Post by Trooper on Mon 18 Dec 2017, 7:11 am

Ottawa must fulfill sacred obligation to injured veterans: Editorial

The costs of the best possible care for our veterans should be built into any decision that puts soldiers in harm’s way.

By Star Editorial Board
Mon., Dec. 18, 2017


In opposition and on the campaign trail Justin Trudeau was unequivocal about the federal government’s “sacred obligation” to those who have fought, and especially those who have been injured, for Canada. Yet in office, his commitment to veterans, to this moral duty, has not always been apparent. This week, when the government finally announces its overdue plan to restore lifetime pensions for injured soldiers, Trudeau’s rhetoric will be put to the test.

Sadly, reports of the frugal sums the government is purportedly set to offer suggest this is a test Trudeau may fail. According to unnamed government sources in the Globe and Mail and CBC News, Veterans Affairs Minister Seamus O’Regan plans finally to deliver on the Liberals’ promise to restore the lifetime pensions scrapped by the Harper government, but at a hugely reduced rate. So much, it seems, for the sacred obligation.

That a country that chooses to send soldiers into harm’s way has a duty to care for them upon their return may seem self-evident. But in Canada it has long been a matter of some controversy.

Stephen Harper’s Conservatives, responding to a 2012 class-action lawsuit from six injured Afghan war veterans, claimed the government did not in fact have a “sacred obligation” to veterans. The lawsuit revolved around the Tories’ stingy New Veterans Charter, which, among other things, replaced lifetime pensions for injured veterans with a lump-sum payment, the value of which many veterans will simply outlive.

In opposition, Trudeau repeatedly denounced his rival’s dereliction and called on the Harper government to “start giving our veterans the help they deserve.” He promised, if elected, to bring back the lifetime pensions.

Once in office, the Trudeau government did invest significantly to restore services for veterans that had been cut under Harper. Yet progress on the pension front proved maddeningly slow. In the Liberals’ first budget, they ignored the issue. In their second, they still provided no money, committing only to establish a lifetime pension option by year’s end.
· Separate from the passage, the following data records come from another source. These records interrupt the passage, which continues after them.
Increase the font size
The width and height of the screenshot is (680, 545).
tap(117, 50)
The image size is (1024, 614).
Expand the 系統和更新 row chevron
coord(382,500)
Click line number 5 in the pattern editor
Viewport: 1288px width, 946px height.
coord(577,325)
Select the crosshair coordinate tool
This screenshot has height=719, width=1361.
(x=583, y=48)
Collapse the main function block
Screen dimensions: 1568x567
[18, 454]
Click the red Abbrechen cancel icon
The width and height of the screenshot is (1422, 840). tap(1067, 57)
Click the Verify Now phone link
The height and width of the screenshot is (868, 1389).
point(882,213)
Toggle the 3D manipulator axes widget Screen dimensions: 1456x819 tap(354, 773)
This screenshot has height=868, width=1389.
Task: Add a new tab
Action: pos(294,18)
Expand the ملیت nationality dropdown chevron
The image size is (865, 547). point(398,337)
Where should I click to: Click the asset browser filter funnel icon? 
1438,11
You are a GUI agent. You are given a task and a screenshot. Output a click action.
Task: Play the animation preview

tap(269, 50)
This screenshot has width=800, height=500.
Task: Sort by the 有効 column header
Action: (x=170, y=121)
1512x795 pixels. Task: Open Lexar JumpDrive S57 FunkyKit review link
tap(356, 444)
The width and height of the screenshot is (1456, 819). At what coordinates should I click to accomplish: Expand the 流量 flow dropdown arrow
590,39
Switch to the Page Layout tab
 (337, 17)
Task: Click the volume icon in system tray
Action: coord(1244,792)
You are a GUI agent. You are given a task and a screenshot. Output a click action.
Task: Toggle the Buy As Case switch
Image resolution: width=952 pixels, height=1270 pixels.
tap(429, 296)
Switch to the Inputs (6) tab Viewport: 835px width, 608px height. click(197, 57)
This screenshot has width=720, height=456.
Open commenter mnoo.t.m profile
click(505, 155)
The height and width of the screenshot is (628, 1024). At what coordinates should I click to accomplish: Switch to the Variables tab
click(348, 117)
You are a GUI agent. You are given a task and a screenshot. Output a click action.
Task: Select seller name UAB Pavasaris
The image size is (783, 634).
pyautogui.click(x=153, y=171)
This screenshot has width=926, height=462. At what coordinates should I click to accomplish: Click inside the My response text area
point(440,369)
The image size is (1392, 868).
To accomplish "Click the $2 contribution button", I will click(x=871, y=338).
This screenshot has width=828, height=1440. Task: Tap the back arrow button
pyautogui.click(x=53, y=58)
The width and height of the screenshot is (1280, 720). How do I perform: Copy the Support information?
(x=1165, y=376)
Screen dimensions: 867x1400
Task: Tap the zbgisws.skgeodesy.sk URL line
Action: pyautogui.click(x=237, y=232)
Now, just under the wire, the government is set to announce a plan that critics say falls well short of what’s needed.

Apparently, under the new plan, veterans who qualify for benefits under the New Veterans Charter will, as of 2019, be entitled to a pension of up to $1,200 per month, with a maximum benefit of $376,000 over time. That’s the same total offered under the current policy, amortized over 30 years, and it amounts to less than half of the maximum $2,700-per-month benefit awarded to severely injured soldiers who left the military before 2006.

Advocates are understandably upset that the new amounts are insufficient to guarantee veterans a dignified post-military life. Many are also rightly concerned by the inequity that a soldier disabled early in the Afghan war, for instance, will be significantly better off than one who was injured later.

The government’s plan, as reported, would also consolidate a number of other benefits, simplifying a dauntingly prolix system. That’s a welcome move, but surely improving access to still-inadequate benefits fulfills neither the government’s promise nor its duty.

O’Regan, the veterans affairs minister, claims the specific amounts of the new pension have yet to be determined. If true, that’s good news. The government should listen to the critics, recall its earlier commitments, and finally fulfill Ottawa’s sacred obligation. The costs of the best possible care for our veterans should be built into any decision that puts soldiers in harm’s way.